In Her Shoes
- Author: Jennifer Weiner
- Language: English
- Genre: Fiction
- Publisher: Washington Square Press
- Publication date: 2002
- Publication place: United States
- Media type: Paperback
- ISBN: 0-7434-1820-4
- OCLC: 52537940

= In Her Shoes (novel) =

Book by Jennifer Weiner

In Her Shoes (2002) is a work of Jewish American literature by Jennifer Weiner. It tells the story of two sisters and their estranged grandmother. The novel was a New York Times bestseller. The two sisters happen to wear the same size shoes - the only common ground that they have besides a mutual hatred of their step-mother.

==Plot summary==
Rose and Maggie Feller are two young sisters who share little in common except their shoe size. Rose is the elder and has been watching after Maggie since they were young children and their mother Caroline died in a car accident. They were raised by their father Michael (perpetually in mourning for Caroline) and stepmother Sydelle (who resents them both and often makes Rose feel bad about her weight).

• _Supplied data_
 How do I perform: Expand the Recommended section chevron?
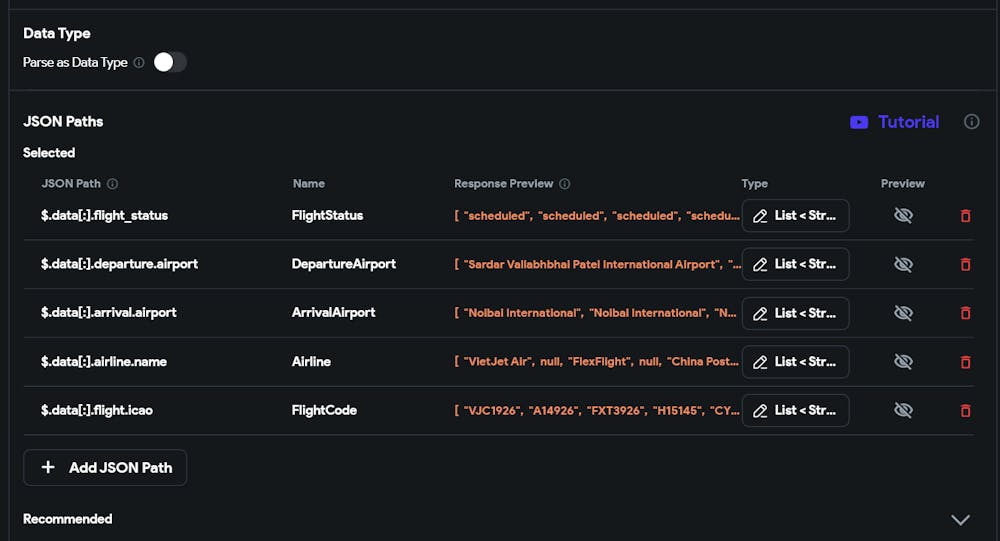960,519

• _Task description_
Rewrite the passage on the novel In Her Shoes between "Book by Jennifer" and "of their step-mother.", inclusive, putting "distant" in place of "estranged".

• _The completed task_
Book by Jennifer Weiner

In Her Shoes (2002) is a work of Jewish American literature by Jennifer Weiner. It tells the story of two sisters and their distant grandmother. The novel was a New York Times bestseller. The two sisters happen to wear the same size shoes - the only common ground that they have besides a mutual hatred of their step-mother.